UC Davis

This study determined effects of adding sodium monensin, the active ingredient in Rumensin 90TM, to a contemporary California diet fed to high producing early lactation multiparity dairy cattle on dry matter (DM) intake, milk and milk constituent yield, and potential environmental impacts. Two five-week experimental periods were used in a replicated 2 x 2 Latin square on a dairy farm near Hanford (CA, USA). Four ‘high group’ pens (i.e. cows moved from fresh pens but not confirmed pregnant) were used. Rations were formulated identically, except for the mineral premix which contained, or did not contain, 11 mg monensin/kg DM. Milk composition and yield was collected one day prior to each period end. Blood samples were collected from the tail vein of 18 cows 2 days prior to each period end during morning lock-up and analyzed for plasma volatile fatty acids, glucose and amino acids. Milk production was 4.27 kg/cow/day higher (P<0.01) with monensin feeding, with no change in composition. The digestible energy (DE; MJ/kg DM) and net energy (NEL; MJ/kg DM) differed numerically (P≤0.15) suggesting higher DE availability and post absorptive utilization efficiency (i.e. NEL). Production responses appear to have been driven by up regulation of lactose production supported by lower blood plasma concentrations of acetic, butyric, propionic and glutamic acids (P≤0.05), and higher plasma glucose (P=0.10) in cows fed monensin.

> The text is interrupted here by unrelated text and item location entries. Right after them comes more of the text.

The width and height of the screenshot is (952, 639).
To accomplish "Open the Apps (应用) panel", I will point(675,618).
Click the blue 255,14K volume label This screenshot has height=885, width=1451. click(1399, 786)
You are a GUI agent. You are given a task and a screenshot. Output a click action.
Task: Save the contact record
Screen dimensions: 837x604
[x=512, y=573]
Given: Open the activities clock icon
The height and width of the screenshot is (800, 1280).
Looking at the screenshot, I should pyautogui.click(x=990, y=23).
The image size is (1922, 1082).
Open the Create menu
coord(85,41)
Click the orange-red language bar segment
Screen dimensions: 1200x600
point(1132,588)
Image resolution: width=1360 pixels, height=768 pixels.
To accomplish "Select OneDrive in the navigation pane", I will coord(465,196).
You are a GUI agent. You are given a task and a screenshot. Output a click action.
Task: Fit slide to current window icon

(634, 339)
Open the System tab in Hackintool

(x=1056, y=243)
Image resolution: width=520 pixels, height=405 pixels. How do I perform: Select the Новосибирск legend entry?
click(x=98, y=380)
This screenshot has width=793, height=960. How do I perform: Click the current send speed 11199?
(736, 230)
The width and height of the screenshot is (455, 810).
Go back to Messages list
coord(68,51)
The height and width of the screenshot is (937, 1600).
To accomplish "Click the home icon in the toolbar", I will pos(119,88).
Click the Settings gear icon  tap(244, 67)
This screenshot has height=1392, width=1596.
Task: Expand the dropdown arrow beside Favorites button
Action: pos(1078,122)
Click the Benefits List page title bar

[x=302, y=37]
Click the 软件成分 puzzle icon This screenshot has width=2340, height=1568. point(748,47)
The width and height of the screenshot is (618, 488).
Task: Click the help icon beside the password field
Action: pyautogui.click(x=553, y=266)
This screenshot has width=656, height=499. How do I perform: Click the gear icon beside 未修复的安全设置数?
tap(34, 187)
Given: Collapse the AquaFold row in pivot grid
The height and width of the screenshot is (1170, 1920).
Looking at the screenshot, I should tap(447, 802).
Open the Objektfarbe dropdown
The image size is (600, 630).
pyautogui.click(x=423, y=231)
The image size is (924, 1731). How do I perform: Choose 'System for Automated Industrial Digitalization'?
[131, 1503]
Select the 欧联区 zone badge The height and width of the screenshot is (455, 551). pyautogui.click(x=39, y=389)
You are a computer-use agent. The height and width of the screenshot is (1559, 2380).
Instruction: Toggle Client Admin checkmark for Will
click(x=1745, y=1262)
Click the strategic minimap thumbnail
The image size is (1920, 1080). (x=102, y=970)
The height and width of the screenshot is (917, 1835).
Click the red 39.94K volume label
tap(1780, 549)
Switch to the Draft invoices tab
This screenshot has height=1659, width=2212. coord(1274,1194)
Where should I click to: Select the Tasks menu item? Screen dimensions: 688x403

In contrast, plasma threonine and tryptophan were higher in cows fed monensin (P≤0.05). Blood plasma metabolite levels were likely driven by increased ruminal degradation of organic matter, especially neutral detergent fiber (P<0.05). However, body condition score change, DM intake and microbial crude protein output were not monensin impacted. Incorporation of monensin to diets of lactating dairy cattle in California could maintain milk yield but allow reduction of cow numbers by ~160,000 with an associated estimated reduction of 19.6 M kg methane annually, compared to cows not feed monensin.